I'm partial to Solidworks as well, use it everyday.
As far as marring the finish, there IS no finish, until you finish it
I usually clamp up on the grip triangle area to mill the FCG pocket, since it's fairly solid, and then use aluminum blocks to clamp the receiver in the mill vice sideways to drill the trigger and hammer pins.


Yeah, SolidWorks is flat out awesome. I'm not the best at it, but I can do most things very well. It's fun just designing widgets and such :D
Bllade  [Member]
2/17/2010 8:39:38 AM EST
Me and my buddies have built over 10 AR's from Tactical Machine 80% lowers. We started using the jig from CNCGunsmithing and a drill press but then I bought the HF mini mill (Seig x2 clone). I added a DRO to my mill and now can machine a lower in about 2 hours using the fixture and dimensions I got from the ray-vin tutorial.
You can not go wrong using Tactical machine's 80% IMHO
wallym777  [Member]
2/17/2010 2:50:26 PM EST
Russ477, is your finish anodized, and if so, how did you do it or did someone else. It looks really good. I am working on an 80%, no idea on the finish.
Russ4777  [Team Member]
2/18/2010 6:18:27 AM EST
Originally Posted By wallym777:
Russ477, is your finish anodized, and if so, how did you do it or did someone else. It looks really good. I am working on an 80%, no idea on the finish.

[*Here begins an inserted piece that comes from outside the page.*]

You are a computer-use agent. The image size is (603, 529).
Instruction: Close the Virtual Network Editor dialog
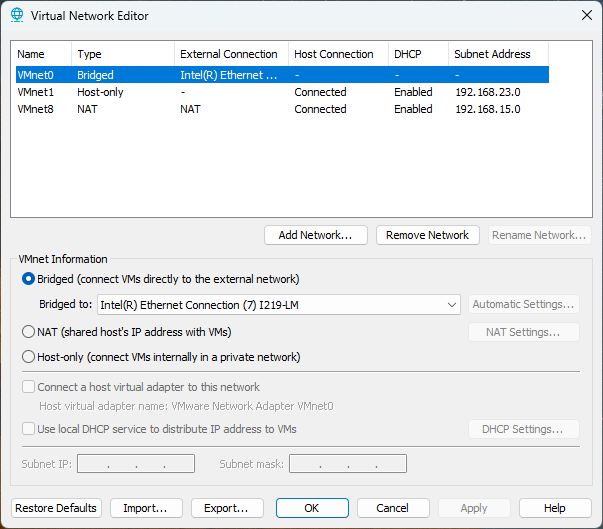[x=585, y=15]
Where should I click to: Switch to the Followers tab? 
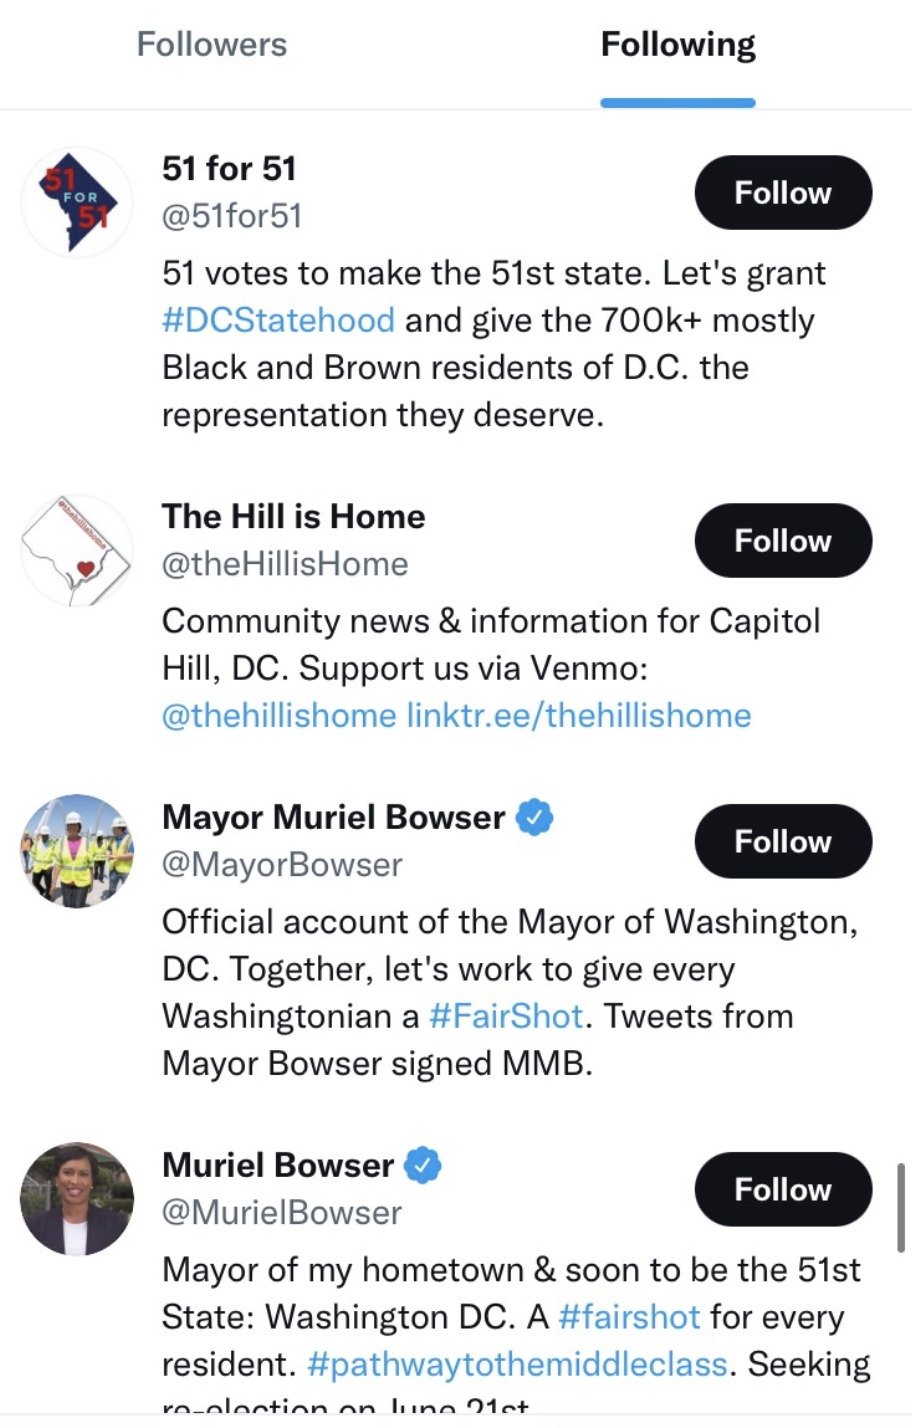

No this gun is not anodized. Anodizing would be the best way to go, but to save some $, I sand blasted both the upper and the 80% lower then really carefully coated them with Norrell's MolyResin. After the oven cure this stuff is amazingly tough and resistant to all normal gun cleaning solvents. Even MEK won't bother this finish. It's available in a bunch of colors, but I went with the traditional matte black. Very happy with this finish. Cheap, quick, and easy.

Here's another pic of the whole gun from the other side.

wallym777  [Member]
2/18/2010 11:14:55 AM EST
Russ4777

Thanks for the info, have never heard of the product, nice to have a good option.
Shermantor-AR15  [Member]
2/18/2010 2:08:08 PM EST
OK this is peaking my interest, so I have a few questions for now.

1. The Mini-Mill someone mentioned from HF, could you link it? or is this it? Harbor Freight

2. Would the Mini-Mill work on Titanium 80% lowers? I'm sure it would be hard on the cutting tools but still wondering.

3. Since you are the maker could you have them engraved while they are 80% with serial Numbers and your info?

4. Can you send it off to be anodized? you are really only sending your lower to get done and back to you again.
JustKeepSwimming  [Team Member]
2/18/2010 2:50:45 PM EST
Originally Posted By Shermantor-AR15:
OK this is peaking my interest, so I have a few questions for now.

1. The Mini-Mill someone mentioned from HF, could you link it? or is this it? Harbor Freight

2. Would the Mini-Mill work on Titanium 80% lowers? I'm sure it would be hard on the cutting tools but still wondering.

3. Since you are the maker could you have them engraved while they are 80% with serial Numbers and your info?

4. Can you send it off to be anodized? you are really only sending your lower to get done and back to you again.


Here is a good look at the HF style and grace in design and construction, portrayed in great detail:

Home Gunsmith Forum

I didn't check to see if it's the same model you're looking at, but the author details some of the many problems that can and will rise up and bite you in the butt if you buy one of the HF machines and jump right into machining lowers.
TANGOCHASER  [Team Member]
2/18/2010 4:18:15 PM EST
Posted by GLADIO:
I've read somewhere on the ARFCOM that some alphabet agency loves to wander through the customer database of 80% lowers sellers..


The ATF has no legal right to access 80% lower sellers records without a warrant.. The sellers do not have an FFL and not subject to the oversight of the ATF without a warrant.

They do however have a say in determining which partially machined lowers are firearms and which are not.